On my home install, my LUKS volume is configured for about 400,000 iterations, which is significantly higher than the OpenBSD default.

There are other interesting differences in the design details:

  • On OpenBSD, once the passphrase has been hashed, the remaining operations are negligible. In its design, there is only one slot for the master key that unlocks 32 disk keys.
  • On LUKS, the master key is rehashed with another PBKDF2 in order to validate its integrity. There is also 8 slots by default for the master key but only one disk key. Other difference includes an anti-forensic filter (AF-split), which spread the encrypted master key over a large blob (~256kB). This mechanism has an impact on the brute force attack as a complete copy of the header is necessary.

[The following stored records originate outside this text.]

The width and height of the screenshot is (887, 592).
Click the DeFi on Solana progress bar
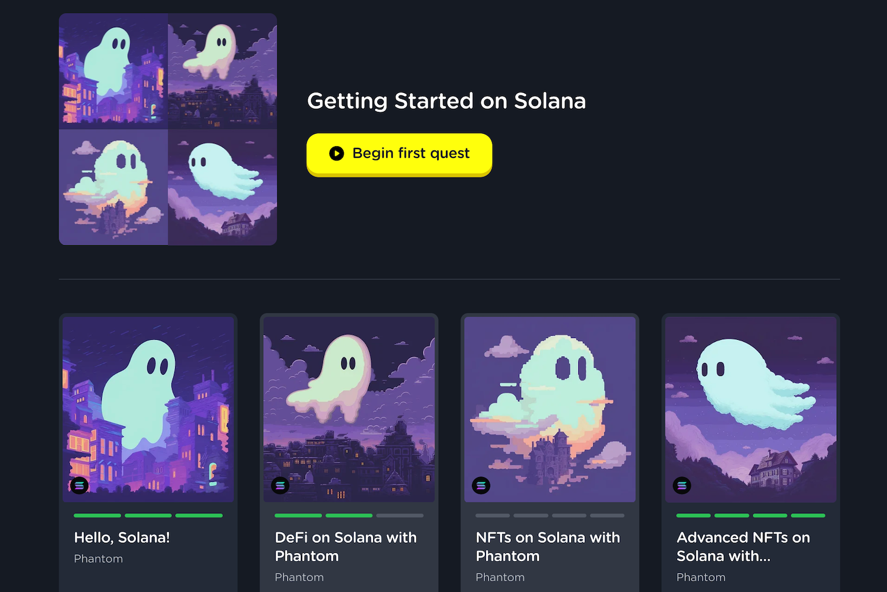point(349,516)
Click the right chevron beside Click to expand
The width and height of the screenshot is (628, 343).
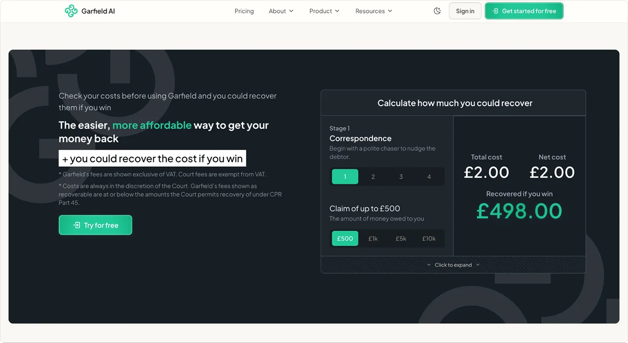point(478,265)
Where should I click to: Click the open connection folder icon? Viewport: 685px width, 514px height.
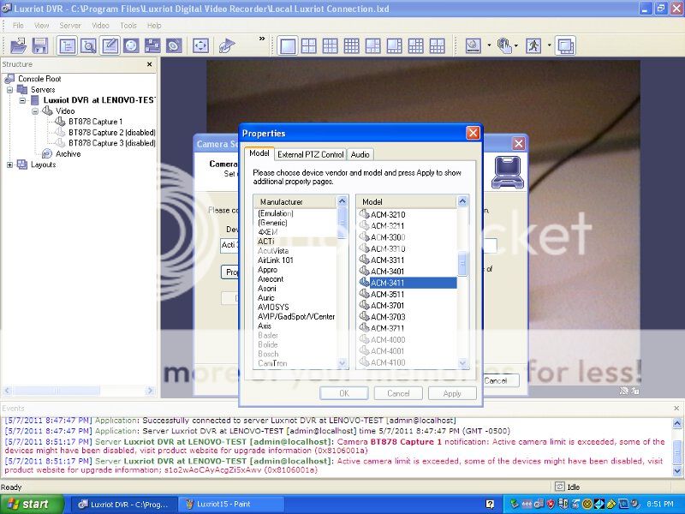click(18, 45)
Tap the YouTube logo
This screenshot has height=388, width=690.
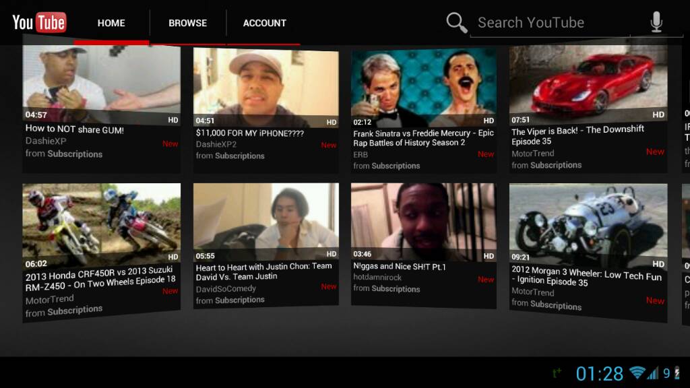(39, 22)
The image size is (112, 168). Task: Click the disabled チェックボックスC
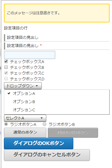tap(6, 73)
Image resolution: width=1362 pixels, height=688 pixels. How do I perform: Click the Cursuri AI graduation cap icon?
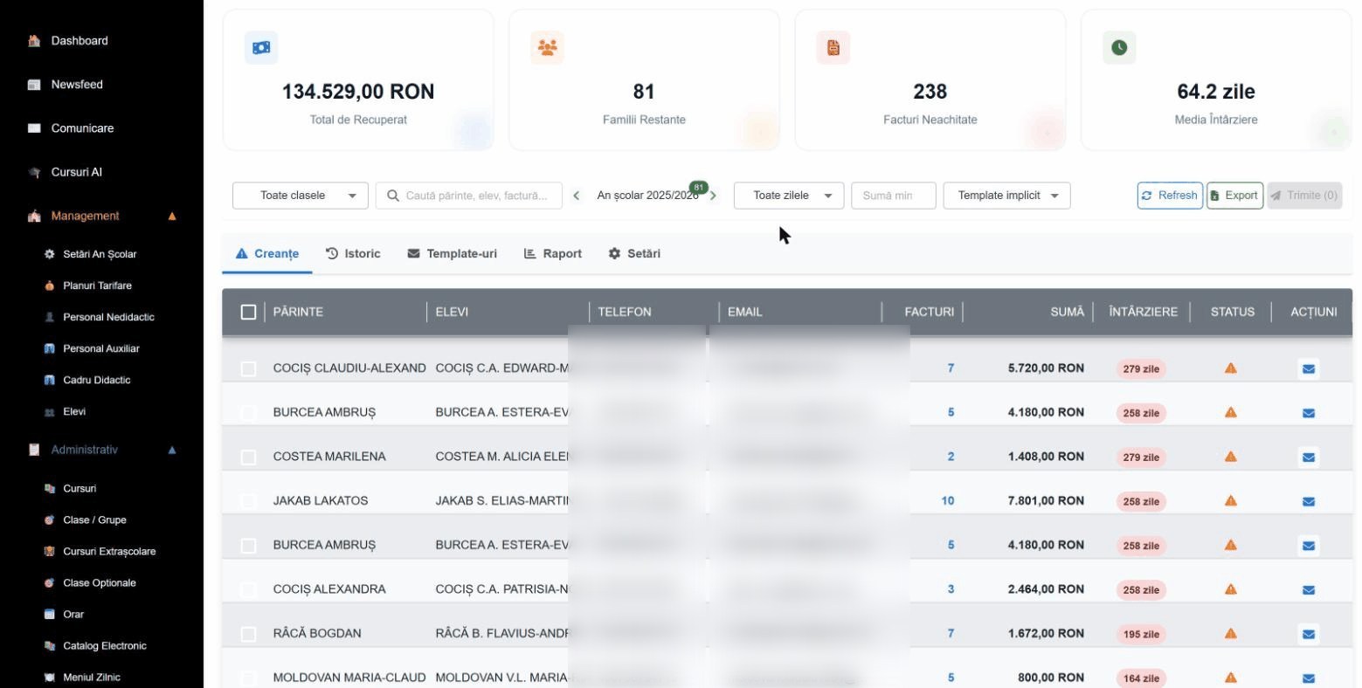pyautogui.click(x=34, y=172)
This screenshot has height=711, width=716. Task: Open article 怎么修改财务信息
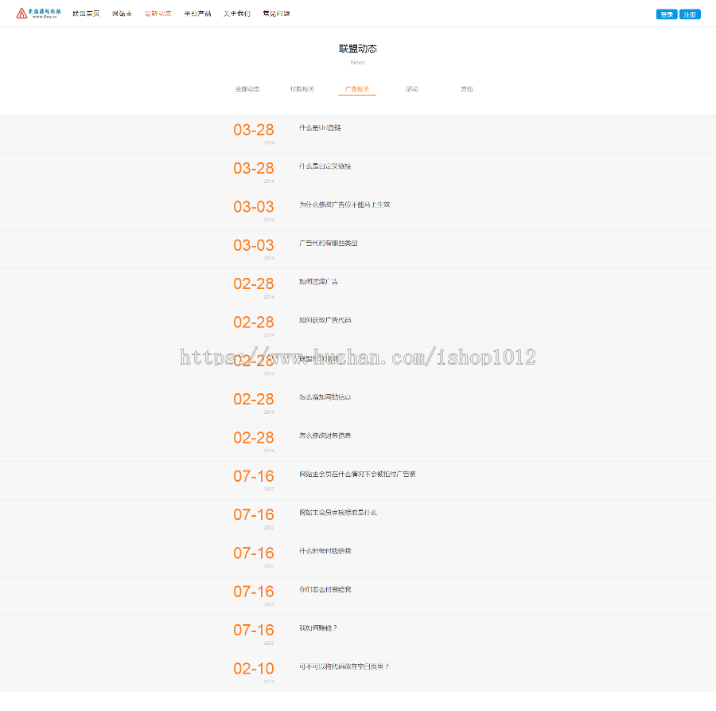point(325,436)
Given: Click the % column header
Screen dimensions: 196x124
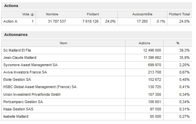Looking at the screenshot, I should pos(178,43).
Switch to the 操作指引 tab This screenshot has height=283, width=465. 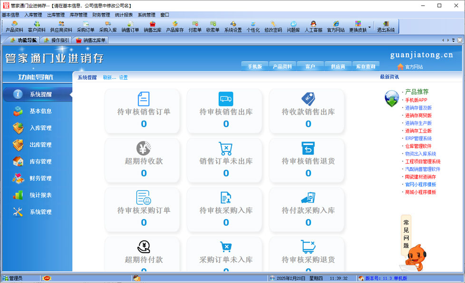click(57, 40)
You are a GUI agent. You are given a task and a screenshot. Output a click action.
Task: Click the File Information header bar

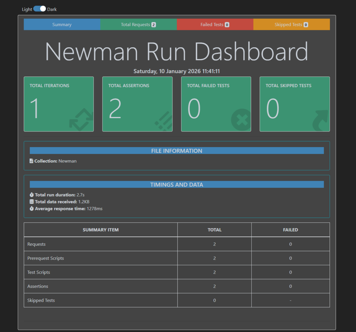177,151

From a practical perspective, here are both speed tests run on John the Ripper against OpenBSD softraid and LUKS (test vectors mimic real-world configurations):

[tweek@sec0 run]$ ./john --test -format=luks
Will run 4 OpenMP threads
Benchmarking: LUKS [PBKDF2-SHA1 8x SSE2]... (4xOMP) Warning: No dupe-salt detection
DONE
Raw:    49.6 c/s real, 13.0 c/s virtual

[tweek@sec0 run]$ ./john --test -format=openbsd-softraid
Will run 4 OpenMP threads
Benchmarking: OpenBSD-SoftRAID (8192 iterations) [PBKDF2-SHA1 8x SSE2]... (4xOMP) DONE
Speed for cost 1 (iteration count) of 8192
Raw:    1088 c/s real, 274 c/s virtual

Conclusion

If using OpenBSD on a recent computer, bump up the number of PBKDF2 iterations when creating the volume.

Extra

As currently implemented, the softraid cracking algorithm in JtR reproduces all the steps of the standard implementation (i.e., PBKDF2, AES over disk keys, SHA1 of masking key and HMAC of decrypted keys). In case of hash matching, we are sure that the tested passphrase is correct.

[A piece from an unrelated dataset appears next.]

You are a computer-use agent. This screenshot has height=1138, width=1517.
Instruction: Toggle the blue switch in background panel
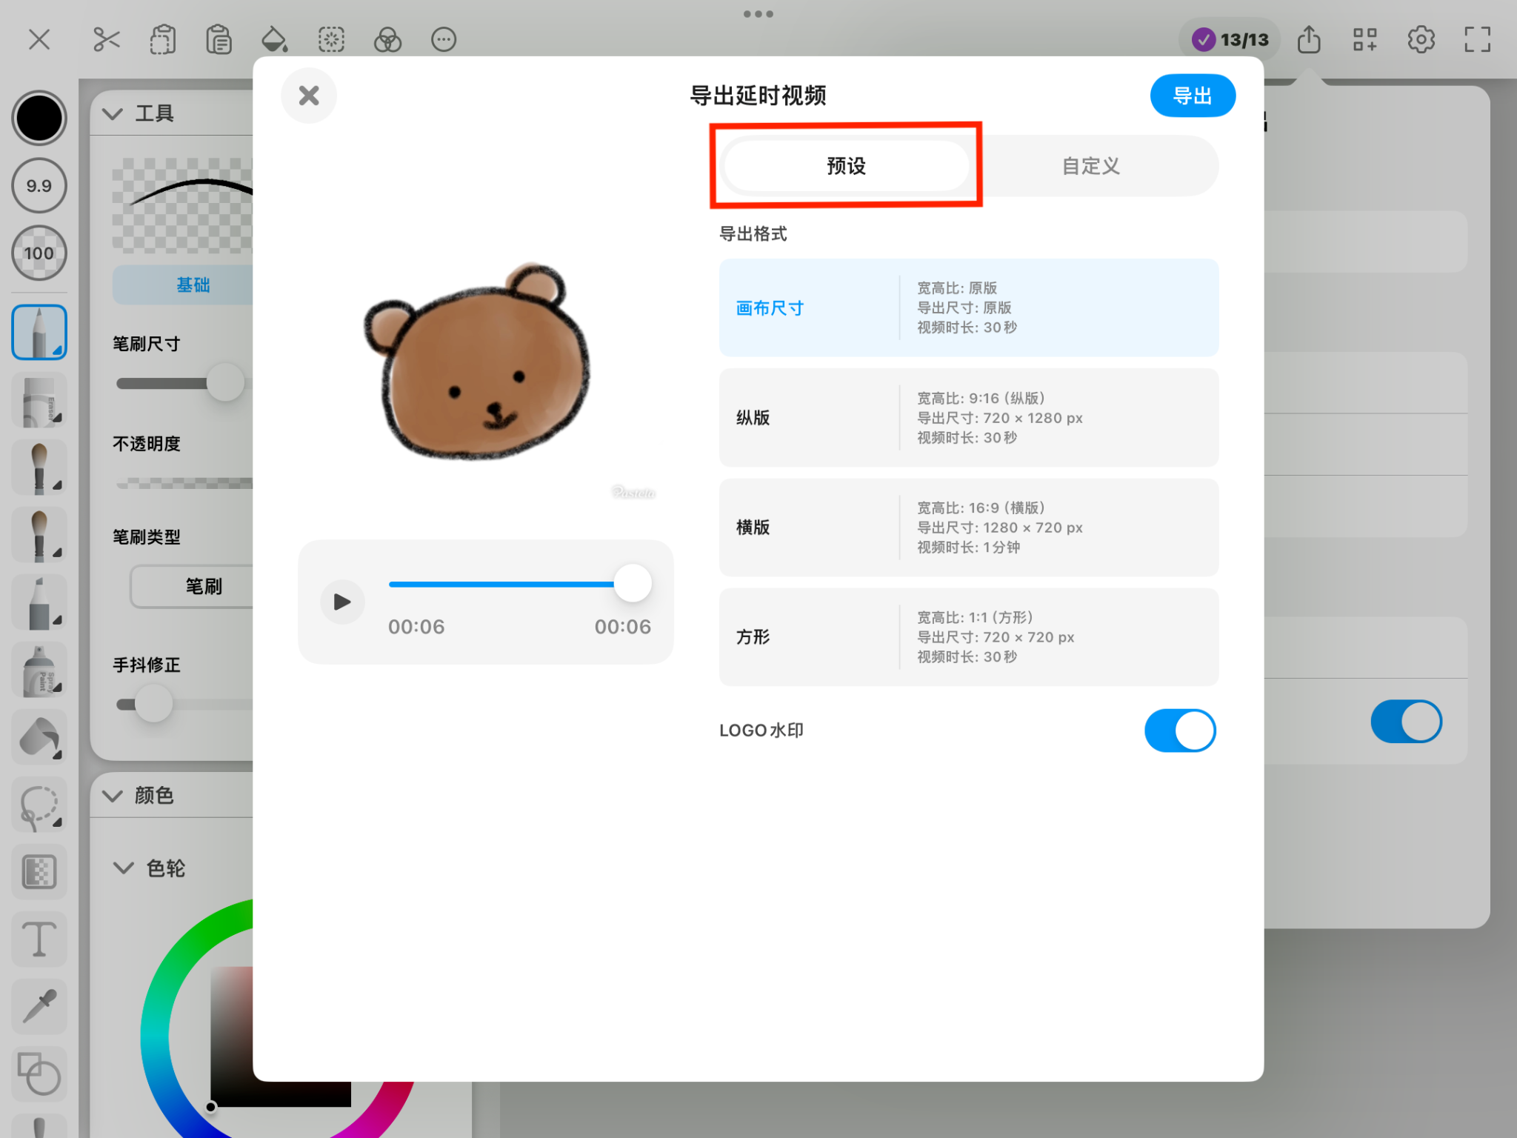pos(1406,722)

However, a shortcut version may be possible. Instead of hashing the masking key and HMAC'ing the decrypted keys, we may stop after the decryption of the first disk key and try to decrypt the beginning of the partition. Chance are that we will fall on the MBR and recognise some code or a string matching the boot code.

Two drawbacks for this method exist: first, we will have to confirm the guessed passphrase so our savings highly depends on the false positives of our MBR identification; second, the gain of avoiding the last stages is not as attractive as it seems. Indeed, we only avoid the decryption of the remaining keys and few hashings, which are all negligible compared to the thousands iterations of PBKDF2.

To confirm these, I modified the code to implement that approach and run the test suite. A gain of about 3% was observed. Probably not worthing the increase of false positives and potential false negative.